7. The electrolyte according to claim 5 or 6, wherein the organic solvent comprises a non-aqueous organic solvent;

preferably, the organic solvent comprises any one or a combination of at least two of carbonate, carboxylate, fluorocarboxylate, propionate, fluoroether compound or aromatic hydrocarbon;

preferably, the carbonate comprises a halogenated carbonate and/or a non-halogenated carbonate;

preferably, the method comprises the steps of, the halogenated carbonates comprise fluoroethylene carbonate, propylene carbonate, ethyl trifluoroacetate, ethyl trifluoromethyl carbonate, vinyl trifluoromethyl carbonate, 4-trifluoromethyl ethylene carbonate, vinyl chlorocarbonate bis (2, 2-trifluoroethyl) carbonate, methyl trifluoropropionate, ethyl 3, 3-trifluoroacetate, methyl 2-trifluoromethylbenzoate ethyl 4, 4-trifluorobutyrate or 1, 3-hexafluoroisopropyl acrylate, or a combination of at least two thereof;

preferably, the non-halogenated carbonate comprises any one or a combination of at least two of ethylene carbonate, propylene carbonate, diethyl carbonate, dimethyl carbonate or ethylmethyl carbonate;

preferably, the carboxylic acid esters include halogenated carboxylic acid esters and/or non-halogenated carboxylic acid esters;

preferably, the halogenated carboxylic acid ester comprises any one or a combination of at least two of propyl fluorobutyrate, propyl fluoroacetate, isopropyl fluoroacetate, butyl fluoropropionate, isopropyl fluoropropionate, ethyl fluorobutyrate, methyl fluoropropionate, ethyl fluoropropionate or propyl fluoropropionate;

preferably, the non-halogenated carboxylic acid ester comprises any one or a combination of at least two of propyl butyrate, propyl acetate, isopropyl acetate, butyl propionate, isopropyl propionate, ethyl butyrate, methyl propionate, ethyl propionate or propyl propionate;

preferably, the number of carbon atoms of the fluoroether compound is less than or equal to 7;

preferably, the aromatic hydrocarbon comprises halogenated aromatic hydrocarbon and/or non-halogenated aromatic hydrocarbon;

preferably, the halogenated aromatic hydrocarbon comprises any one or a combination of at least two of monofluorobenzene, difluorobenzene, 1,3, 5-trifluorobenzene, benzotrifluoride, 2-fluorotoluene or 2, 4-dichlorobenzotrifluoride;

preferably, the mass percentage of the organic solvent is 1% -85% based on 100% of the total mass of the electrolyte.

8. The electrolyte according to any one of claims 5 to 7, wherein the mass percentage of the additive is 0.01% to 3% based on 100% of the total mass of the electrolyte;

preferably, the electrolyte further comprises other additives.

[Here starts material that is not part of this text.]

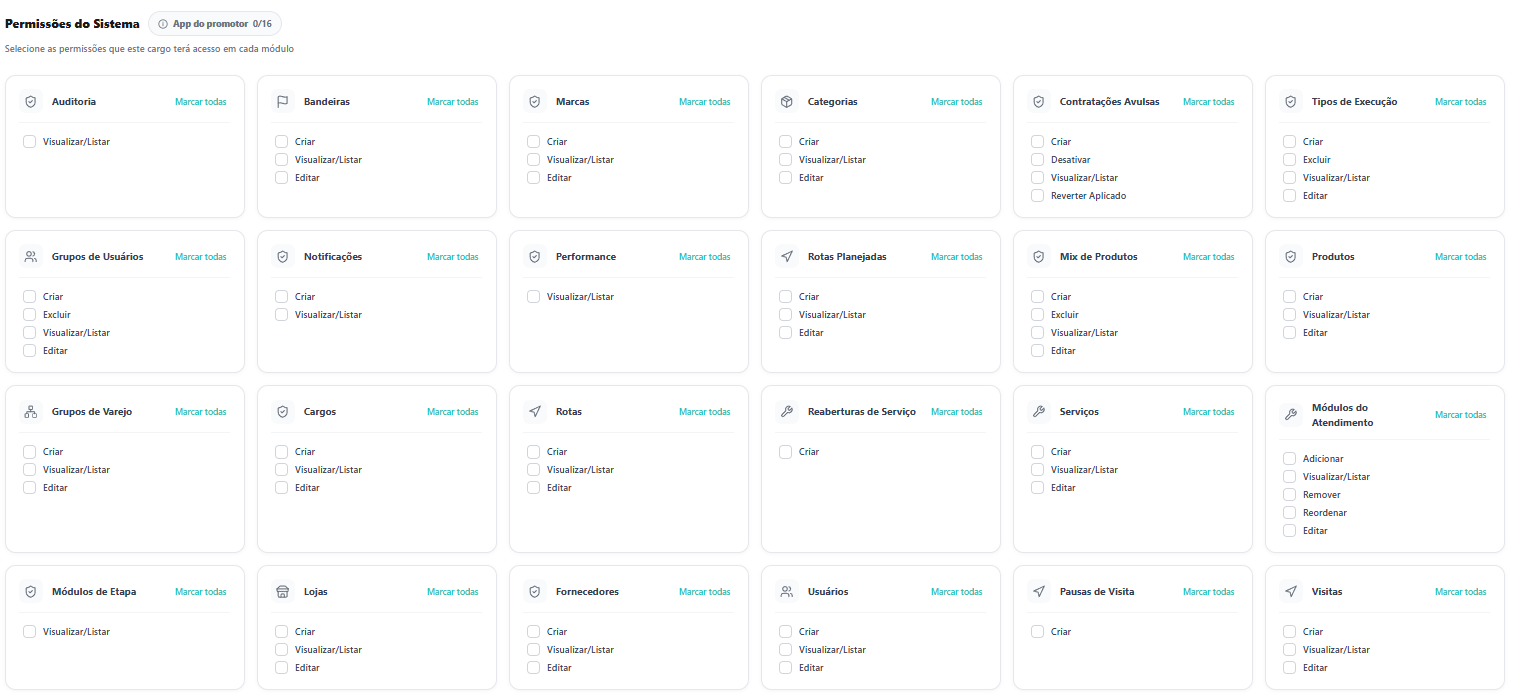Click the arrow icon next to Pausas de Visita

point(1039,592)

9. An electrochemical device, characterized in that the electrochemical device comprises the electrolyte additive according to any one of claims 1-4 and/or the electrolyte according to any one of claims 5-8.

10. The electrochemical device of claim 9, wherein the electrochemical device comprises any one of a lithium ion battery, a sodium ion battery, a potassium ion battery, or a supercapacitor;

preferably, the negative electrode material of the lithium ion battery comprises any one or a combination of at least two of graphite, soft carbon, hard carbon, a composite material of monocrystalline silicon and graphite, a composite material of silicon oxide and graphite, lithium titanate or niobium pentoxide.